5/02/2007

Sooo Seinfeldy.

Last week at work I arrived one morning to find a mysterious note on my keyboard that said:

Lindsey,

Sorry about the hat.

Thanks,

(Illegible)


I asked a few people throughout the day if they knew what it meant but no one had any idea. I kept trying to remember any hat pictures I had cataloged in the last few weeks that the note might have been in reference to. In the afternoon I asked my boss and someone around her said "Oh yeah, that's my friend, he left that because he saw you in the hallway and thought that you smiled at him but then looked at his hat and stopped smiling. He thought you hated his hat!"

It kind of weirded me out. I think it played in to an already existing fear that I'm doing something offensive but no one's telling me. I thought, "Does everyone that I smile at who's not wearing a hat think hate their face? "
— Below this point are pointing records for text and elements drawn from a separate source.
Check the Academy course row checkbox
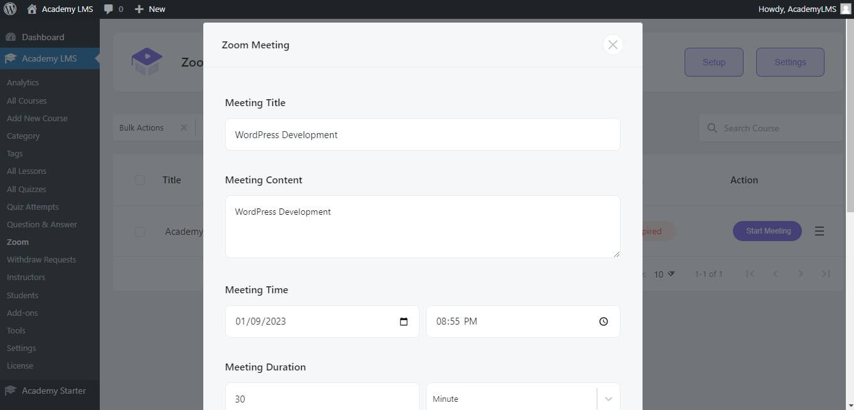pos(139,232)
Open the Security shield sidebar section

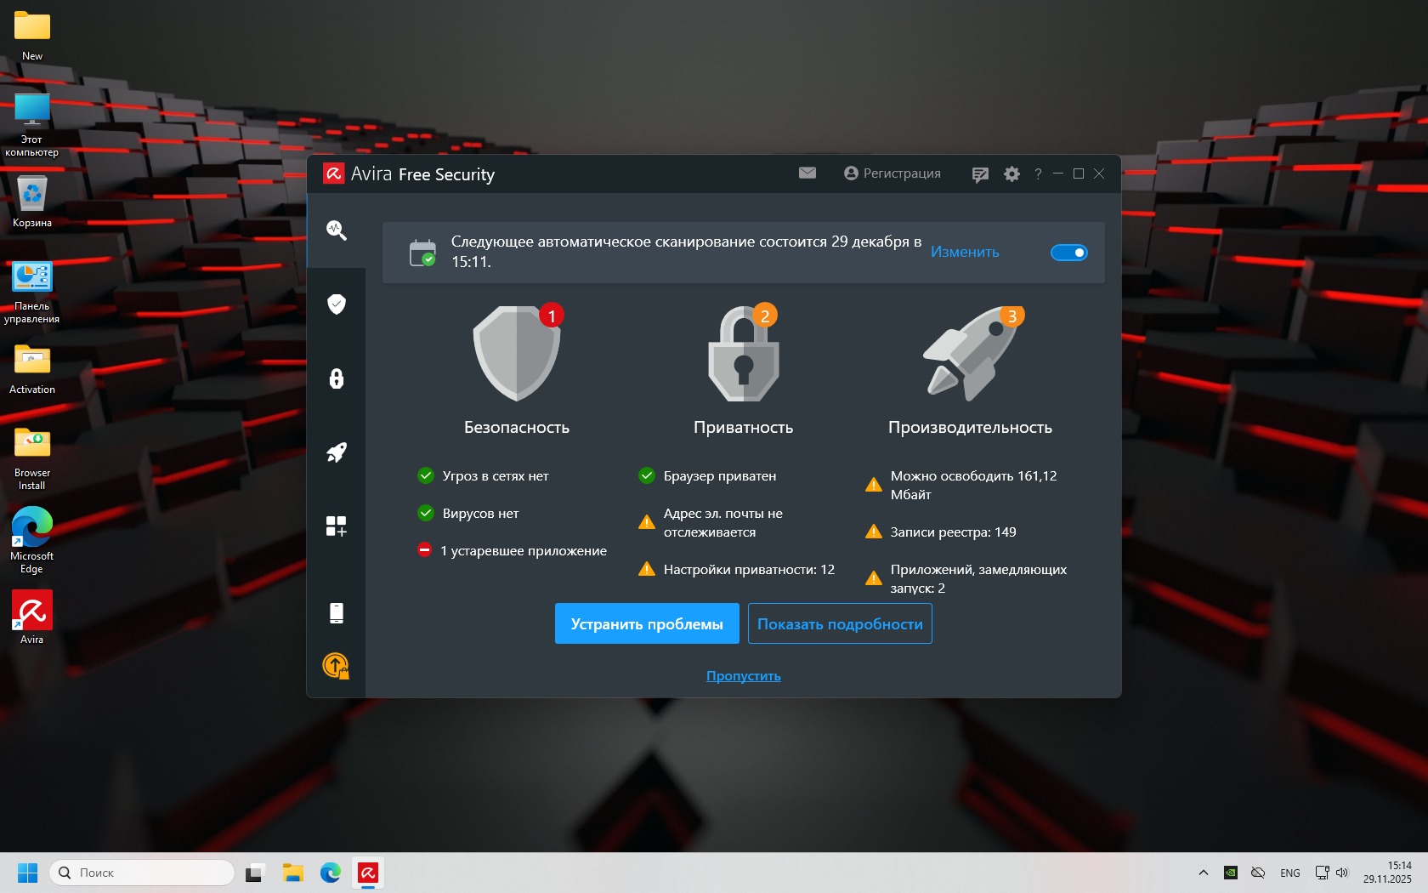pos(337,304)
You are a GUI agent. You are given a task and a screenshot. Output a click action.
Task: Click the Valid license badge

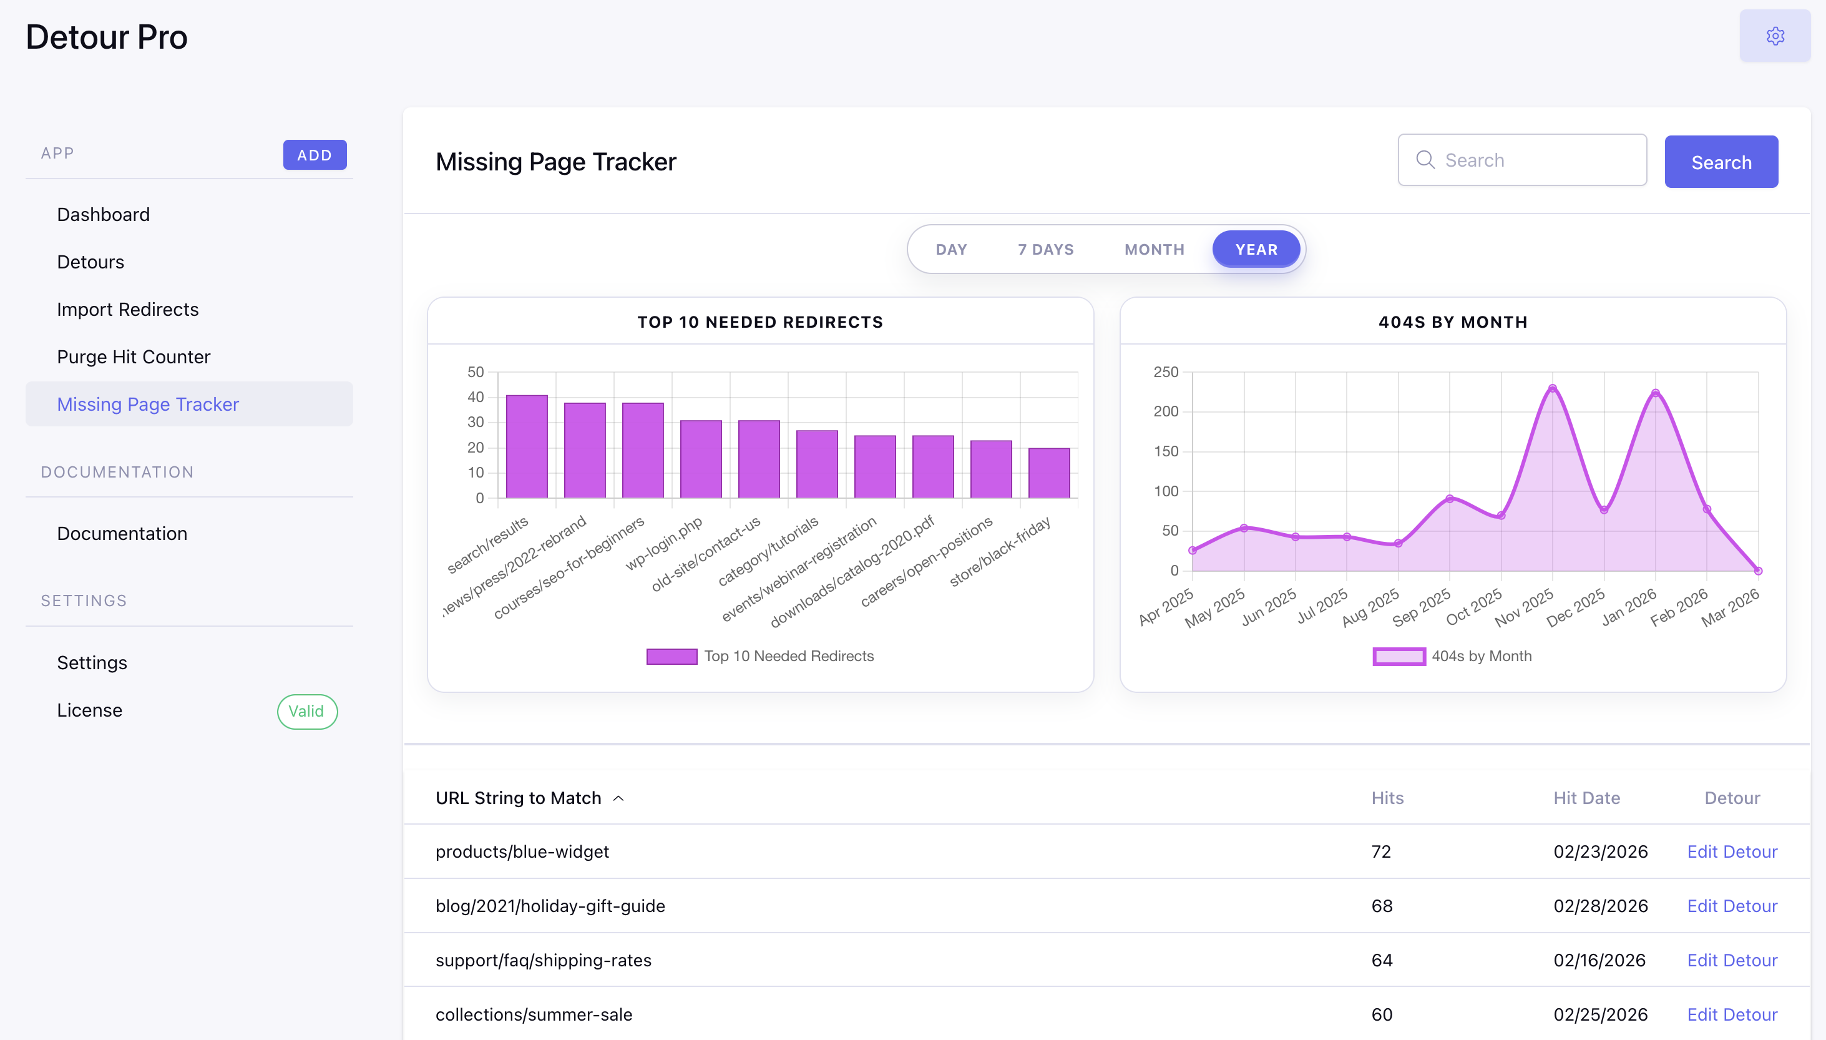coord(306,711)
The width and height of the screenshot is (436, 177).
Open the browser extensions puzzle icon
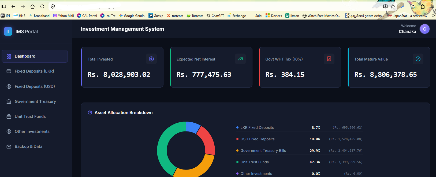(423, 6)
I was unsure how to handle the note but my coworker assured me that the guy just has a weird sense of humor so I emailed him back with the following response:

Thanks for the personalized note but no apologies are necessary. As a bald man often times hats are a necessity for me. My head gets cold in the winter and the summertime sun makes me susceptible to getting sun burnt on my head, which really hurts. I have a hat for any harsh weather condition that the seasons may put on my path. It’s rare to meet another hat enthusiast, maybe a lunchtime trip to the local haberdashery might be in order.

Thanks again,

Lindsey


It's been about a week but I never received back a response. Any help would be appreciated on the following questions:

Was that an appropriate response? Have any of you ever sensed any hated towards your face or hat when I've smiled at you in the past? When I inevitably have to see this guy at work again, what should I do?

6 Comments:

Blogger Jeanne-mel said...

1-I think that was an appropriate response, although there is always a possibility that he could take it wrong.
2-I have never felt that you looked at me or my hats hatefully. Perhaps because you wear glasses, that guy probably couldn't see or decipher your gaze. I think that happens more often than hat-hatred.
3-When you see him again, make lots of hat-oriented jokes. Especially if he's not wearing a hat. OR, join a hat club with him!
Good luck!

8:12 PM  
Anonymous Anonymous said...

Haha that really is very Seinfeld-y. You should get a really ridiculous hat and set up a seemingly inpromtu encounter with that guy, and then act like you don't know what he's talking about when he (inevitably) mentions your hat (maybe knock it of your head in horror and stamp on it as though you didn't know it was there). Or not.

I don't think you're naturally a hat or face hater though, that was probably just the unjustified reaction of a strange person...

11:12 PM  
Blogger Kirsa said...

I think that's a very great response, but if I think that, then it might be a little enthusiastic for an average joe. It all depends on the guy's sense of humor. But then again, he invited all of this when he left a note just because you didn't give him (and his hat) an infinite smile. Time for Plan Cold As Ice.

12:30 PM  
Blogger LAB said...

I think the new plan is to wear an over sized foam cowboy hat...forever.

3:20 PM  
Blogger moobs said...

I can imagine Stuart leaving that note, and the note being really funny. But if this guy didn't know you, I think you REALLY HURT HIS FEELINGS about his hat. Obviously, he was really nervous about the hat all morning and you crushed his soul a little. For whatever reason, he probably hasn't been dressing himself for long, has issues, and should be steered clear of.

8:48 PM  
Blogger Sarah Heston said...

I think you should punch him and make a bunch of "oohhhh hattie tattie" comments.